*** Begin section ***
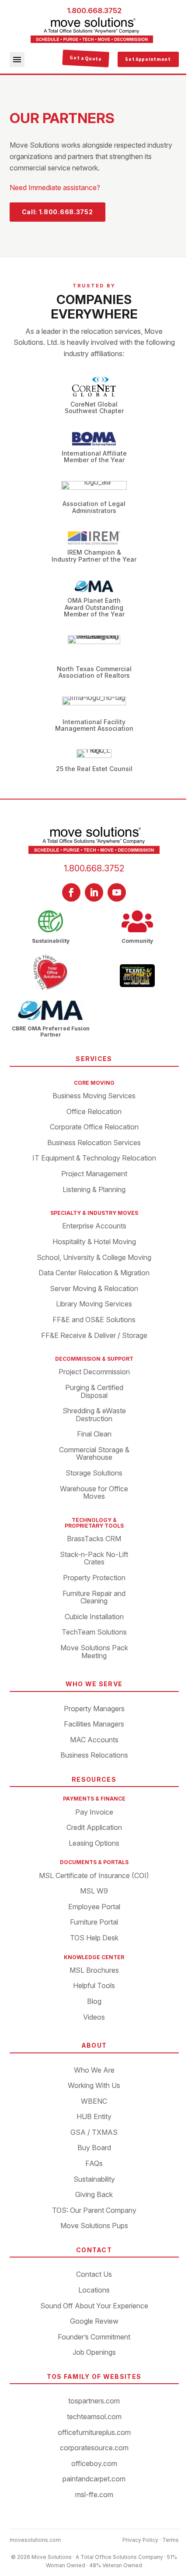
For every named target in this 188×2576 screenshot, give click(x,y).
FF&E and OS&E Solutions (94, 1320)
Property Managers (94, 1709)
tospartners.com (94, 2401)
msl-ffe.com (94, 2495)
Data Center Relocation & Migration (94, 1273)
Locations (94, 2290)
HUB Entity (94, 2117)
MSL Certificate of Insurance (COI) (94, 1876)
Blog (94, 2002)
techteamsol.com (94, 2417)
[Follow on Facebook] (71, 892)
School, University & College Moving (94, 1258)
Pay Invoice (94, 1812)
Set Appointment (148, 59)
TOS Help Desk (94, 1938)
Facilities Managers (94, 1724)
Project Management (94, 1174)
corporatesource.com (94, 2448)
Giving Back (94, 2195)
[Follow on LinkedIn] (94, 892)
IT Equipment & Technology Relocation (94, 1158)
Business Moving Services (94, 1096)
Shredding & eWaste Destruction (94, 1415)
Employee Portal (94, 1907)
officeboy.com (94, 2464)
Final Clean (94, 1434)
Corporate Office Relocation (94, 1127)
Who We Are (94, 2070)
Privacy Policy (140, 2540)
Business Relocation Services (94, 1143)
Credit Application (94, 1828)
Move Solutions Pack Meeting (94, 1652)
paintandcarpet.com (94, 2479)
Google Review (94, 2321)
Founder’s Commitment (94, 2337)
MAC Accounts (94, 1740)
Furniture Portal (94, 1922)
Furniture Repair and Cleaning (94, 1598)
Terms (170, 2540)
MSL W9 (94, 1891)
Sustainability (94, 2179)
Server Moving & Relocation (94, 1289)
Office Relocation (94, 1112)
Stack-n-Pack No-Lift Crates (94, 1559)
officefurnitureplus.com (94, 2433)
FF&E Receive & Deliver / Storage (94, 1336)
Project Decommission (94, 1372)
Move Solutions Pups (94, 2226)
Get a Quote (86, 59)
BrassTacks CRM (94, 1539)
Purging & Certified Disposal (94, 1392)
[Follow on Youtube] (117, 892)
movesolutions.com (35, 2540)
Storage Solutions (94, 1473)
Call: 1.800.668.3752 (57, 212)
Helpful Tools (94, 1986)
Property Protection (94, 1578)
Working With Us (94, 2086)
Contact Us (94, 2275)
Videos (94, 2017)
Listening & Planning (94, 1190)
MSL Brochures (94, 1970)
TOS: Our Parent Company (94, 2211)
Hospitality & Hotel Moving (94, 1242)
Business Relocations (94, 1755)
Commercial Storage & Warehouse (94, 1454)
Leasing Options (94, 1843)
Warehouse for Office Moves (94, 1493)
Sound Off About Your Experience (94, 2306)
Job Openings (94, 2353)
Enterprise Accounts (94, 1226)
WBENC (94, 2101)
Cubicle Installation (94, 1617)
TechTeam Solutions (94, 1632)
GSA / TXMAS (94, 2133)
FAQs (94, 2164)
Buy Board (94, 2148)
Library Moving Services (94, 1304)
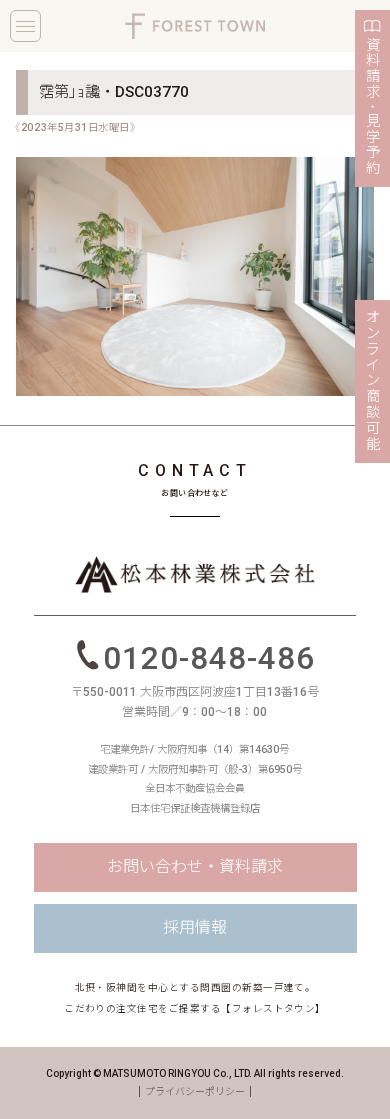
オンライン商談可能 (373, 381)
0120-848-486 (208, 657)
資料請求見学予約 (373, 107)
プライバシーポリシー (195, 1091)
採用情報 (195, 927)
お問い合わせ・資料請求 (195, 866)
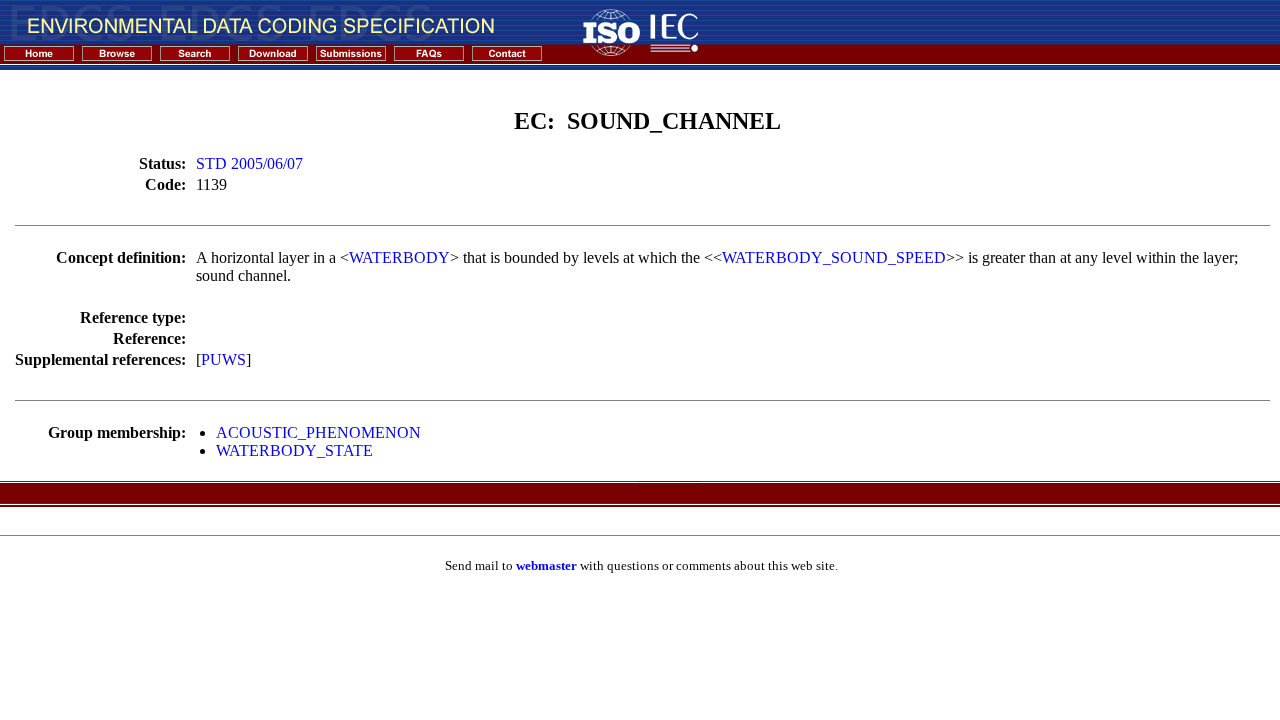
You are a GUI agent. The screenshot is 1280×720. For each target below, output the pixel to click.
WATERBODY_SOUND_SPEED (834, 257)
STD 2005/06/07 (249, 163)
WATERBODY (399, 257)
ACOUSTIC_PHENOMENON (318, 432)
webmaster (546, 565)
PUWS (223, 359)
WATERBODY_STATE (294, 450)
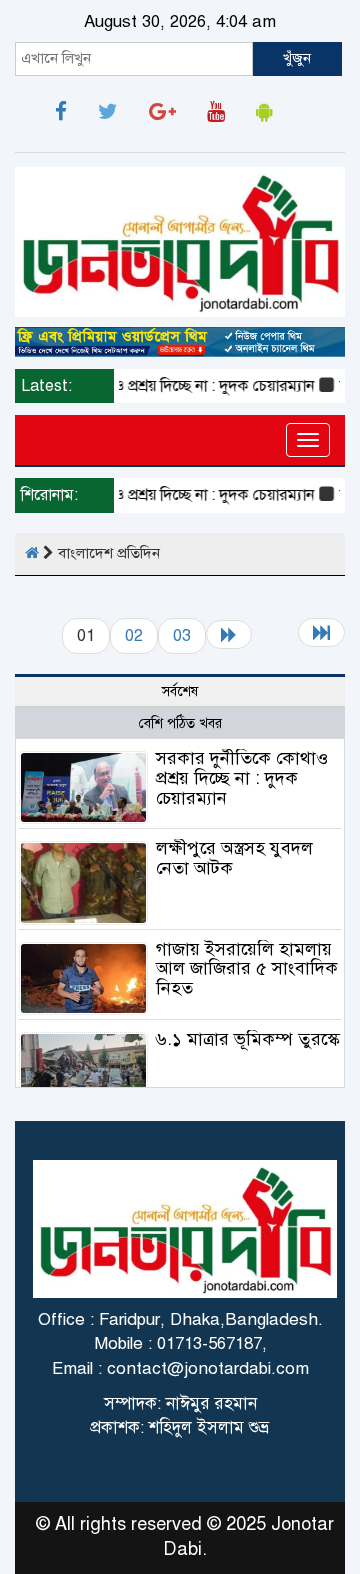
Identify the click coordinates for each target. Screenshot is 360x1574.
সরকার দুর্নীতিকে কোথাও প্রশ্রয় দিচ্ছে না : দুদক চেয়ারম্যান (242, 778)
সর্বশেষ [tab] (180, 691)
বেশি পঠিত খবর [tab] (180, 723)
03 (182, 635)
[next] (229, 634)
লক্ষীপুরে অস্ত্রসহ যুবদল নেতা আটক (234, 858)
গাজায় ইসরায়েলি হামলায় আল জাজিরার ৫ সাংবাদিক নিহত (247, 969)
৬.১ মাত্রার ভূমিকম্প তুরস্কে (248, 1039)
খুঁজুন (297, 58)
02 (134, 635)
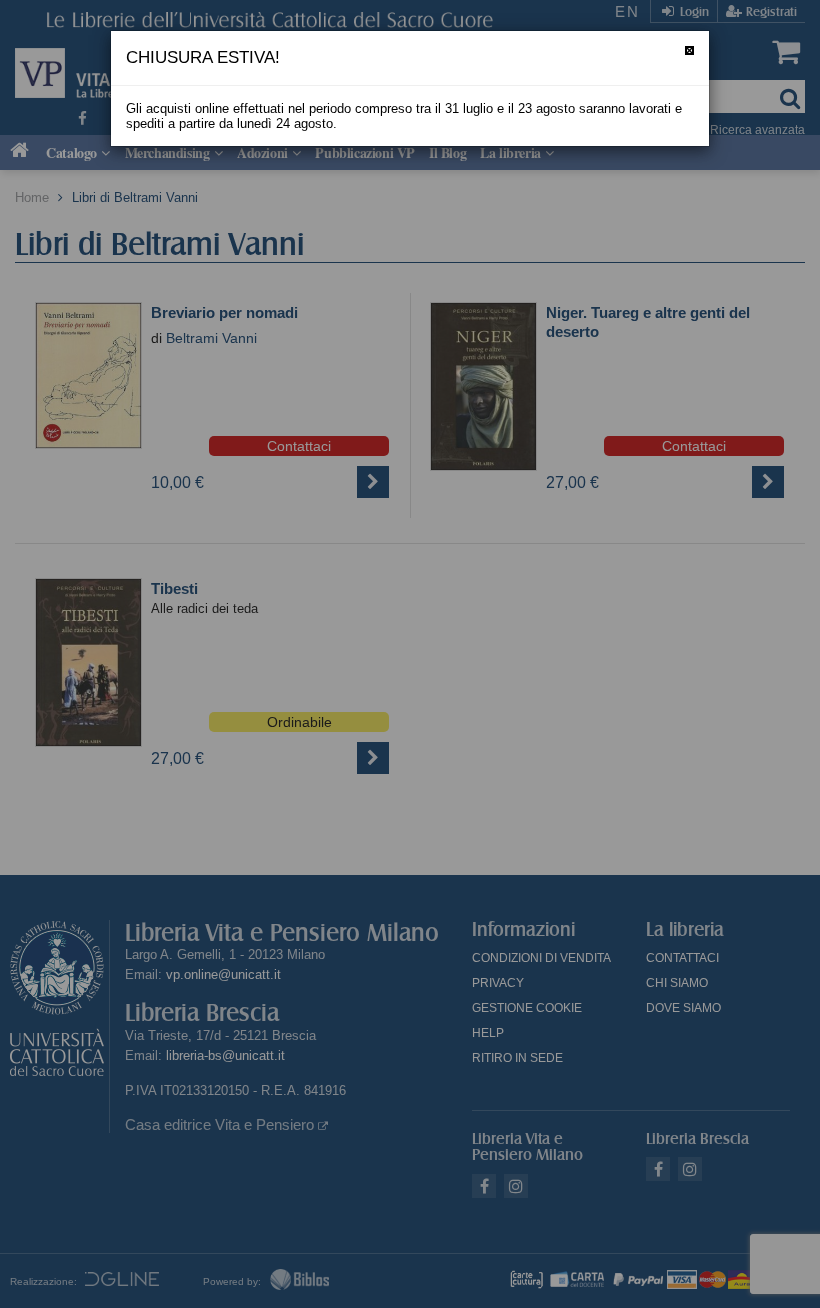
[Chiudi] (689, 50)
*** End section ***
Exercise instructions –
For every line above that holds the word "Services", report the whole line.

Answer below –
Business Moving Services (94, 1096)
Business Relocation Services (94, 1143)
Library Moving Services (94, 1304)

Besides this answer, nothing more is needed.